Bilancio dei primi nove mesi, il canale Horeca registra un balzo del 39 per cento. Grandi performance sul mercato Usa, che aumenta di un terzo. Bonus da 500 mila euro per il personale

Luigi Dell'Olio
Aggiornato 2 minuti di lettura

I nuvoloni che caratterizzano il quadro macro a livello internazionale non fermano la crescita di illycaffè, che ha archiviato i primi nove mesi del 2021 con ricavi in crescita del 15% rispetto al medesimo periodo dello scorso anno e la previsione di chiudere l’intero esercizio con un progresso a due cifre percentuali. In particolare, i ricavi del canale Horeca, sostenuti da un graduale recupero dei consumi fuori casa e da un’accelerazione del tasso di acquisizione di nuovi clienti, hanno registrato un balzo in avanti del 39% nel confronto annuo, anche se non è stato ancora del tutto recuperato il gap con il pre-pandemia.
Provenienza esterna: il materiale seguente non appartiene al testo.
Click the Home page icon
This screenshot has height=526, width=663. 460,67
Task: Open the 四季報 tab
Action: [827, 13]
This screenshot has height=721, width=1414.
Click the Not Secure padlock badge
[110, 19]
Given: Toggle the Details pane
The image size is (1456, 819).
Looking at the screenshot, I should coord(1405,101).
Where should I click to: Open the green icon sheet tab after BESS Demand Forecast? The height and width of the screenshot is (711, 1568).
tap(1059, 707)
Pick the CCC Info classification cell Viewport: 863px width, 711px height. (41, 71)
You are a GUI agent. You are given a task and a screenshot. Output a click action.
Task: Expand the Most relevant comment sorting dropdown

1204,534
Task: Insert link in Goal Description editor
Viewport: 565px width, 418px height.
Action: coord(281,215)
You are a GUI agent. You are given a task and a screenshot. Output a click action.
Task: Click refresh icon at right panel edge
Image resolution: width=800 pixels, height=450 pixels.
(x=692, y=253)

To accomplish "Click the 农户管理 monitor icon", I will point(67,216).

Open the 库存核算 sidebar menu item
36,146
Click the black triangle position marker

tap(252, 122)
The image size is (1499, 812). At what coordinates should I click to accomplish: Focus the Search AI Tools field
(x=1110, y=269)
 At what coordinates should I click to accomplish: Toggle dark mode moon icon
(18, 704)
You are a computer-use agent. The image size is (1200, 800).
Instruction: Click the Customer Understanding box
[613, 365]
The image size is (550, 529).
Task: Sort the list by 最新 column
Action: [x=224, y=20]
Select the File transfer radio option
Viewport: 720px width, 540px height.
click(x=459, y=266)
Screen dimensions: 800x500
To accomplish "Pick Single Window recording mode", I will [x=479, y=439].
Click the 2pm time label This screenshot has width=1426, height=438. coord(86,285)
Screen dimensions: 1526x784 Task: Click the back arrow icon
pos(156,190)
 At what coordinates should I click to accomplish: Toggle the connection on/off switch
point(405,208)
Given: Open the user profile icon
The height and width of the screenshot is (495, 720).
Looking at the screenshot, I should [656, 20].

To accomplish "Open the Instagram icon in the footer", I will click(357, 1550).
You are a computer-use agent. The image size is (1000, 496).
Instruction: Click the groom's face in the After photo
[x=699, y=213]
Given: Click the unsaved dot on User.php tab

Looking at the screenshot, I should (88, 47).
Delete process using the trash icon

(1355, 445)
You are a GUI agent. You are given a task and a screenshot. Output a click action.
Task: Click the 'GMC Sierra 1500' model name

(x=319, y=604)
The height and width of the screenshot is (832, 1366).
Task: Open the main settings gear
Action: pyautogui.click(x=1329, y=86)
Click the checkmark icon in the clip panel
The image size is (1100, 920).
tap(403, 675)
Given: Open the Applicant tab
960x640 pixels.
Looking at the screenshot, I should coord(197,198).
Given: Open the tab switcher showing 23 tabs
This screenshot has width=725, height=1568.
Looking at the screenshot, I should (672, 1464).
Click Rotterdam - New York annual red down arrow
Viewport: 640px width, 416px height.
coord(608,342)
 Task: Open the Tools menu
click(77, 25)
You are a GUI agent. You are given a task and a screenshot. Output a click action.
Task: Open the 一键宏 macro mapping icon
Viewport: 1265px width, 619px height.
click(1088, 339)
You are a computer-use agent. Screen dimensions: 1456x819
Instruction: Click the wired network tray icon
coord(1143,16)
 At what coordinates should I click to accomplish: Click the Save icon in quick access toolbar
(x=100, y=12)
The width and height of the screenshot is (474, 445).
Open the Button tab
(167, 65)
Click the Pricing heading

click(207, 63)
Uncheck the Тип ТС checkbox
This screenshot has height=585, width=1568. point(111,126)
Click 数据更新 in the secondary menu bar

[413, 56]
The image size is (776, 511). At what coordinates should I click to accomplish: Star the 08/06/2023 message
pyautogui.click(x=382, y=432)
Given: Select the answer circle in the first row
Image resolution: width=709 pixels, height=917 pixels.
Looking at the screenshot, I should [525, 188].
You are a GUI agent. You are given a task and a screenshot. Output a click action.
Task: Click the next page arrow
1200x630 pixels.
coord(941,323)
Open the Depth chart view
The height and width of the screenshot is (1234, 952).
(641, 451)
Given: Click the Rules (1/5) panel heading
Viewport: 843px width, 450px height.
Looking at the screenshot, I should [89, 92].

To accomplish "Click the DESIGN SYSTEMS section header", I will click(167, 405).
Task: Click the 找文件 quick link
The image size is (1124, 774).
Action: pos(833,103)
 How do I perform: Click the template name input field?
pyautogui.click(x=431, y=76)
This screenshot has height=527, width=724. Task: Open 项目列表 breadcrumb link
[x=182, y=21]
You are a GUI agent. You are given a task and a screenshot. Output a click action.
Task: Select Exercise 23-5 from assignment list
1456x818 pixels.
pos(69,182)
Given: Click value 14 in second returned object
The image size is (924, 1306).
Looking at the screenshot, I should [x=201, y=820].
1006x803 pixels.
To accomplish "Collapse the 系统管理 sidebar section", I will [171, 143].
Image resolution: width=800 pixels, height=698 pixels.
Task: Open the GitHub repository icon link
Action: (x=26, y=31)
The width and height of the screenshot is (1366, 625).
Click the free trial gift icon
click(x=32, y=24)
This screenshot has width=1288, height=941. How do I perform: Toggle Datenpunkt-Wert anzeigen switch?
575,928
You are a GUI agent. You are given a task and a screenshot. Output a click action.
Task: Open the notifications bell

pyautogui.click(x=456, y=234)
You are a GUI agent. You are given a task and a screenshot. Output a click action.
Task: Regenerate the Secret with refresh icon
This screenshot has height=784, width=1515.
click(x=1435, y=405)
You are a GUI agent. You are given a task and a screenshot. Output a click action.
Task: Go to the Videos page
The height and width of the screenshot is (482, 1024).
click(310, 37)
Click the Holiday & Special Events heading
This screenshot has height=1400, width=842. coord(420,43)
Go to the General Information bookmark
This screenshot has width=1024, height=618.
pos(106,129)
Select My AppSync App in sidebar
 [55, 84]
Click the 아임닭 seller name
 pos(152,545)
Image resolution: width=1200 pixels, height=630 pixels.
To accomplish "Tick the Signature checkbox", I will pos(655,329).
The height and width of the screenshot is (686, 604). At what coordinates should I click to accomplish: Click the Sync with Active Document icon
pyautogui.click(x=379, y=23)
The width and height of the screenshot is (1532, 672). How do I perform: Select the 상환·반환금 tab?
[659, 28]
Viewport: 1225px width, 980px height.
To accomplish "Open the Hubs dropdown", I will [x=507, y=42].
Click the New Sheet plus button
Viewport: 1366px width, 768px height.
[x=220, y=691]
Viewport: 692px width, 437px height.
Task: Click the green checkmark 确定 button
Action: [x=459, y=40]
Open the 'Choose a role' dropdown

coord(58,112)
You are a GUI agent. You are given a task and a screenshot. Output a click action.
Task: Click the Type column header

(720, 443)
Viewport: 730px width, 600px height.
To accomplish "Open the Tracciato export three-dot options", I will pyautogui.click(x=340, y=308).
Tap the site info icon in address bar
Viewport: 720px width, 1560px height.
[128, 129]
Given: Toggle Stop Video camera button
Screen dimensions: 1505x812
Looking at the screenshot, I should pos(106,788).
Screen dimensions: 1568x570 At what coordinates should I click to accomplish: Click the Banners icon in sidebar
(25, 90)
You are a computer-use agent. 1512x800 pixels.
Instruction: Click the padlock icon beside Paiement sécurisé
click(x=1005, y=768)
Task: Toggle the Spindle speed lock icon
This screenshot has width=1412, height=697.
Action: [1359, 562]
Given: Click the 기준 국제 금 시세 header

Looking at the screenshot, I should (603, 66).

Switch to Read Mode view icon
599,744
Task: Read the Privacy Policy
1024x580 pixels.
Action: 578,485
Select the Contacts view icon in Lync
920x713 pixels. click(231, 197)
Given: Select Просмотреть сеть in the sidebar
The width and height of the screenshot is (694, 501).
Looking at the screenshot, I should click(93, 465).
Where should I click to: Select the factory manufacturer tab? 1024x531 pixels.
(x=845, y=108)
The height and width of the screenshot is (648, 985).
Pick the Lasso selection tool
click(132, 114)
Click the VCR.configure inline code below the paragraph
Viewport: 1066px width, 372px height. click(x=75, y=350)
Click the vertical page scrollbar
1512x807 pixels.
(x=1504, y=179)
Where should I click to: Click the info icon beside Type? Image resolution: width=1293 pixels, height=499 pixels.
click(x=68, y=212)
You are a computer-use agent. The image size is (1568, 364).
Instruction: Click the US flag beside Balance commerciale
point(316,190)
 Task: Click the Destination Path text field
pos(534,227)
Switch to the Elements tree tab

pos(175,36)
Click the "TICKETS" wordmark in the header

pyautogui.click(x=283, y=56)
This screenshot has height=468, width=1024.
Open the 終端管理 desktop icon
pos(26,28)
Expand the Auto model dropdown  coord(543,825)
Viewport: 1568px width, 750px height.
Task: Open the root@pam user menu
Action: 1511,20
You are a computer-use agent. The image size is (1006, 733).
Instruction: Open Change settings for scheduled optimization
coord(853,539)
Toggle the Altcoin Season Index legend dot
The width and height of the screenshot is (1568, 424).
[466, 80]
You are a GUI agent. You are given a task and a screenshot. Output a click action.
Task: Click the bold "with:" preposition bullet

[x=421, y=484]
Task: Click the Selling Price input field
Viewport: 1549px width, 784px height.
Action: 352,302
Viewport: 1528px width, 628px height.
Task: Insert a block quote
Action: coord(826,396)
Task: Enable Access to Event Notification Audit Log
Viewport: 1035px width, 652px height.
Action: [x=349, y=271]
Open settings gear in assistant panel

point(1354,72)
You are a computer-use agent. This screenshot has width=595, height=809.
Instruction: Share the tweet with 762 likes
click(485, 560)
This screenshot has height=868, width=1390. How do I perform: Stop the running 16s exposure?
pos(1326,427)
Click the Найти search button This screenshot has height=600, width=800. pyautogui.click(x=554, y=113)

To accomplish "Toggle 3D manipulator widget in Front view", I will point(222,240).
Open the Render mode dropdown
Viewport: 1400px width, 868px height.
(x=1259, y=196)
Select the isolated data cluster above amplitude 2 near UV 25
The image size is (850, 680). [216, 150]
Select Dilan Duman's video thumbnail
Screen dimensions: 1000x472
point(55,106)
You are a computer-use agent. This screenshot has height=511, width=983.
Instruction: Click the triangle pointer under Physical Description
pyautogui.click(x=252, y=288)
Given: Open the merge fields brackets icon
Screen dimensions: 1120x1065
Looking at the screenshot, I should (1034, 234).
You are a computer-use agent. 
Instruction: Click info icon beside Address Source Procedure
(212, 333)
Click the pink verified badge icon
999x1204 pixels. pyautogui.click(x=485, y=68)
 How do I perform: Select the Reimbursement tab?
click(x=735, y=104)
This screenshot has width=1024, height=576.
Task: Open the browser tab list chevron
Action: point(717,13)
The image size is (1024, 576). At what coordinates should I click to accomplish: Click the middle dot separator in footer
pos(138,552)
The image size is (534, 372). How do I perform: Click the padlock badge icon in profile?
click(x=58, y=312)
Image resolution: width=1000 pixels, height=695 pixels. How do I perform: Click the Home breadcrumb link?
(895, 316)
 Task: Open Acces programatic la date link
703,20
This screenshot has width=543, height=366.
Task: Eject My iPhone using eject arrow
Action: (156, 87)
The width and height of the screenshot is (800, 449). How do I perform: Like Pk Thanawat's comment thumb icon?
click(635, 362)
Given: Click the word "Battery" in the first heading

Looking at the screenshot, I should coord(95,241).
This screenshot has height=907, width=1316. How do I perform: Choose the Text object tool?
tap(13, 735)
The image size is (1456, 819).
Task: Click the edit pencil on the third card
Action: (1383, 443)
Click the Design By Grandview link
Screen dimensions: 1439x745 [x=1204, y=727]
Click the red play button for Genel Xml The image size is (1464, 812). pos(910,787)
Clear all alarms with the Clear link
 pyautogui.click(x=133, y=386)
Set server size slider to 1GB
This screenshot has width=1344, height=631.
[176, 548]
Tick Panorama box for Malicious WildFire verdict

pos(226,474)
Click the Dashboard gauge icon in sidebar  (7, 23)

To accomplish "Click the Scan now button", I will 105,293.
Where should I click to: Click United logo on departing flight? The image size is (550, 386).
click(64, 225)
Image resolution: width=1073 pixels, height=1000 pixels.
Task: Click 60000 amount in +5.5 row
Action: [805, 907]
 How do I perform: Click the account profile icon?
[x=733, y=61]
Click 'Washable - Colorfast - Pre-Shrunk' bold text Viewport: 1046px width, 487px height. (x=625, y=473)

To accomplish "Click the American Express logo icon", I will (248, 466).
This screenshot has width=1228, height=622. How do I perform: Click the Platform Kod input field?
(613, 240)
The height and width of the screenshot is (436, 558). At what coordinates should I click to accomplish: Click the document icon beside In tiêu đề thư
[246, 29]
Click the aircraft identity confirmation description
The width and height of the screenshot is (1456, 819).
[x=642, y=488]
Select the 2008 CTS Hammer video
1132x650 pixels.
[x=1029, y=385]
I ricavi del canale grande distribuzione sono risultati in crescita del 5% rispetto ai primi nove mesi del 2021, mentre i ricavi del canale online sono saliti dell’8% rispetto al 2021, ripagando così gli investimenti effettuati dall’azienda in questo campo, a lungo rimasto marginale nella fascia alta di mercato. Negli Stati Uniti, mercato prioritario nel piano industriale, i ricavi sono cresciuti del 32% rispetto al 2021 per effetto di performance positive in tutti i principali canali distributivi, ma un impatto rilevante lo ha avuto anche l’apprezzamento del dollaro, asset sul quale si sono concentrati tanti investitori a fronte delle incertezze che da inizio anno stanno caratterizzando i mercati finanziari. Tra gli altri mercati, da segnalare il +22% messo a segno della Cina.

Nelle scorse settimane il presidente Andrea Illy ha sottolineato la capacità di resilienza dei conti rispetto al contesto generale: “Produciamo caffè di alta qualità in Italia e nel mondo. Questo è un valore economico inestimabile. Soprattutto in una fase di mercato in cui la volatilità dei mercati regna sovrana a causa della crisi economica, la stabilità per illycaffè resta fondamentale”. E ha sottolineato che i risultati dell’intero esercizio non dovrebbero discostarsi granché: “Stiamo salvaguardando la redditività, che è sempre cresciuta, grazie anche al contenimento dei costi. Per fine anno prevediamo un fatturato a doppia cifra”. Per poi aggiungere che lo sbarco in Borsa, di cui da tempo si parla, potrebbe avvenire nel 2026, anche se non vi sono piani precisi in merito.

Tornando ai numeri della trimestrale, la società del gruppo Illy che si occupa del business caffè segnala una significativa pressione sui margini legata agli aumenti dei costi delle materie prime e dei costi logistici, con una crescita di quasi il 20% rispetto al 2021. Ciò nonostante, il margine operativo lordo (che è uno dei principali indicatori della redditività aziendale, dato che esprime l’andamento dell’attività caratteristica) dei primi nove mesi è risultato in crescita rispetto all’esercizio precedente, beneficiando dell’accelerazione dei ricavi, di una forte focalizzazione sulle strategie di crescita di lungo periodo e di una maggiore efficienza operativa.

Presentando i dati della trimestrale, l’azienda ha segnalato la decisione di distribuire un welfare bonus da 500 mila euro complessivi per il personale. “Consci che l’inflazione sta riducendo in maniera significativa il potere d’acquisto delle famiglie, abbiamo deciso di erogare un bonus ai nostri collaboratori per dare loro un segnale concreto di vicinanza da parte dell’azienda”, sottolinea in una nota l’amministratore delegato Cristina Scocchia, che esprime soddisfazione per i risultati, che evidenziano una crescita generalizzata a livello di mercati e canali distributivi.